The Draft Code specifies time periods for regulated entities to acknowledge receipt of complaints (''as soon as practicable'') and respond to complaints (''as quickly as possible having regard to the complexity of the complaint and the scale of the activity''). If a complaint is not responded to within 30 days, the regulated entity must explain to the consumer why the complaint has not been resolved.
Regulated entities are required to cooperate with each other in relation to complaints that involve more than one regulated entity. Treasury have noted that the IDR process under the SPF will require each entity involved to assess their own compliance with the SPF and come to a shared view on how to settle the complaint with the consumer. The IDR Position Paper suggests that a ''centralised IDR model …will likely represent an efficient solution for entities that receive a high volume of scam complaints''. Regulated entities will be expected to engage at both the IDR and EDR stages of a complaint.

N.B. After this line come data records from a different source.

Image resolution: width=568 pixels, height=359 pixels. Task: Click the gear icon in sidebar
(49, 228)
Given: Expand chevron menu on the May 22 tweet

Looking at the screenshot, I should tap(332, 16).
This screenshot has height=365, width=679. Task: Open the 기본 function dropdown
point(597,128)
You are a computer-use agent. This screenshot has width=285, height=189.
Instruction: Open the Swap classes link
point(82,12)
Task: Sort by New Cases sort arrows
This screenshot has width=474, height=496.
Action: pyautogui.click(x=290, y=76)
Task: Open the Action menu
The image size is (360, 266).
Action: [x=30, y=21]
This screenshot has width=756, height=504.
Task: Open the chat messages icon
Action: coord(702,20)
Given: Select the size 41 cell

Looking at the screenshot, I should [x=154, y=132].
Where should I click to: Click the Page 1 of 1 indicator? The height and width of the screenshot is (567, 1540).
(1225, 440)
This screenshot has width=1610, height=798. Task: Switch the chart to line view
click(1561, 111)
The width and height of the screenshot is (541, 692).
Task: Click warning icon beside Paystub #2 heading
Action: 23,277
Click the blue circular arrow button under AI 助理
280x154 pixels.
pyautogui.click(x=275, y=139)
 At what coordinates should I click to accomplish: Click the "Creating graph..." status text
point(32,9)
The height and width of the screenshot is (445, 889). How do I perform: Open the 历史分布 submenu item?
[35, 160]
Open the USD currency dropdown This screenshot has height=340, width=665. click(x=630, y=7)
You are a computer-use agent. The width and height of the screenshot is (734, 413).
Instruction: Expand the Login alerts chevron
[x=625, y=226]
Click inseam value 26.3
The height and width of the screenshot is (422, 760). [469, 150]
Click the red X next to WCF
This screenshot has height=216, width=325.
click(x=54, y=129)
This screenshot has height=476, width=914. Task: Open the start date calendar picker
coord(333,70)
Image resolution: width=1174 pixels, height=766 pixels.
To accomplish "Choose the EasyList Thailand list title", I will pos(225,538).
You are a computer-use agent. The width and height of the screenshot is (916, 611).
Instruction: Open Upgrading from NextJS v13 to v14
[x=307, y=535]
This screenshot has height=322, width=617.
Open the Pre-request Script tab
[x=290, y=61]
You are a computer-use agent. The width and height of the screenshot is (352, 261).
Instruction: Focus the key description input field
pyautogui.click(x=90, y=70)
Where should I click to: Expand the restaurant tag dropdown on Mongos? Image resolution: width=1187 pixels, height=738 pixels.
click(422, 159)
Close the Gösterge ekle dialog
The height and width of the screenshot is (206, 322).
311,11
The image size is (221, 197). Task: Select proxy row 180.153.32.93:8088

The Australian Financial Complaints Authority (AFCA) will be the single centralised EDR scheme for SPF complaints.
Treasury have suggested that an efficient way to reduce the administrative cost and burden of IDR on regulated entities is to:
require regulated entities to automatically reimburse consumers for verified scam losses under $3,000, without formal investigation or assessment of liability; and
assign equal apportionment for multi-party disputes among regulated entities, noting the liability apportionment guidelines will not support consideration of the role of non-regulated entities.
The guidelines allow for adjustments in exceptional cases where unanimous agreement is reached. Such consensus is difficult to foresee in practice and will likely be a time-consuming exercise, potentially undermining the efficiency the proposal aims to deliver.
The IDR Position Paper proposes to include these suggestions within upcoming Ministerial guidance.
Outstanding Questions on IDR
The current suite of proposals leaves a number of outstanding issues on the IDR process:
The liability assessment remains somewhat unclear, although the IDR Position Paper notes that once the SPF framework is operational, it will take priority over other applicable frameworks like the ePayments Code.
The framework does not establish sufficiently clear or objective criteria for apportioning liability between participating institutions, which creates a risk of inconsistent outcomes and protracted disputes between regulated entities.
Customer contribution is not clearly dealt with, leaving uncertainty around whether, and to what extent, a customer's actions, such as authorising the payment or being extremely careless in relation to the scam event, could reduce or negate the institution's liability.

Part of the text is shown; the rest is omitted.